Musical theater buffs will notice that "The Sweetest Sounds," the first song you hear in this version, is actually lifted from "No Strings," another R&H musical. And as sweetly as it is sung by Cinderella (Angela Gaylor) and Prince Christopher (Paolo Montalban) soon after they literally bump into each other in the village square, it never aspires to be more than melodic padding. Because Christopher is dressed like a commoner, Cinderella doesn’t know she has just met the prince in this neat bit of exposition. Gaylor, who was most recently seen as Anne in the Tony award-winning revival of "La Cage Aux Folles," sings winsomely and affects a refreshingly spunky demeanor as an unusually determined Cinderella. Montalban, who played Prince Charming in ABC/Disney’s TV version of "Cinderella," has what it takes to sweep a girl off her feet in addition to a fine tenor voice.
‘Boys and Girls Like You and Me," which was dropped from R&H’s first collaboration, "Oklahoma," serves as a wistful, if also totally irrelevant, duet for the otherwise particularly well-matched and unexpectedly compatible King (Larry Keith) and Queen (Joy Franz). Speaking of joy, what a pleasure to have Keith and Franz characterized as an altogether endearing royal couple whose only desire is to see their son have as happy a marriage as theirs. We are as eager to respond to their romantic feelings as we already have for Cinderella and the Prince in the quizzical "Do I Love You Because You’re Beautiful."
As the plot is so familiar as to defy repeating, let it be said that the romantic wishes of Cinderella and Christopher remain timeless, and to be sure, fulfilled. Time has, however, allowed for color-blind casting, a concept that follows the advice of one of the songs, "It’s Possible." In this optimistic light, the fairy godmother (played hip and with plenty of sass by African-American Suzzanne Douglas) proves to Cinderella that anything is possible. What a terrific idea it is to have an especially beautiful fairy godmother envisioned as the protective spirit of Cinderella’s mother who died when she was a child.

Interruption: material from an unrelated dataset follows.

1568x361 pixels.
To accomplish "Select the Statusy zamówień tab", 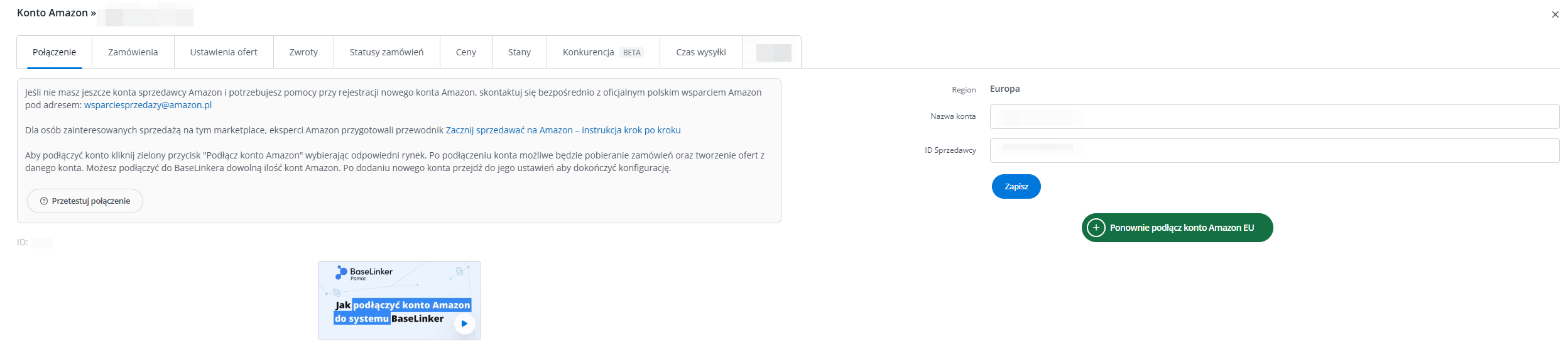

With a handsome prince who is Asian and one stepsister (played with laugh-provoking klutziness by African-American Janelle Anne Robinson) and the other stepsister (played with clueless abandon by white Jen Cody), it opens up the kind of speculation that never entered the minds of the Brothers Grimm. And peering through her stunningly garish get-ups Nora Mae Lyng, as the mean stepmother, bristles with every color of the rainbow. Here is one racially-mixed magical kingdom whose only problem with color might be deciding which one of designer Pamela Scofield’s brilliantly colored and whimsically patterned costumes will outdo another. Jennifer Paulson Lee’s choreography provides some breezy and unpretentious divertissements. And James Youmans’ minimalist yet striking scenic designs include a storybook cut-out village, a gold-columned ballroom, and Cinderella’s home, where the mice are friendlier than family. Here is a family-friendly wish-fulfilling Cinderella that delivers "A Lovely Night" and for some a matinee.
Originally produced for television in 1957, starring Julie Andrews in the title role, various stage adaptations of Cinderella began appearing in 1961, but never one on Broadway. The New York City Opera produced it 1993 and most recently in 2004 with Eartha Kitt as the Fairy Godmother, a role in which she has toured. Although a crude kinescope version of the live 1957 telecast remains, most viewers are familiar with the 1965 version with Leslie Ann Warren and the 1997 version with Brandy.
Cinderella, through December 4, Paper Mill Playhouse, Brookside Drive, Millburn. $68 to $19. 973-376-4343 or www.papermill.org.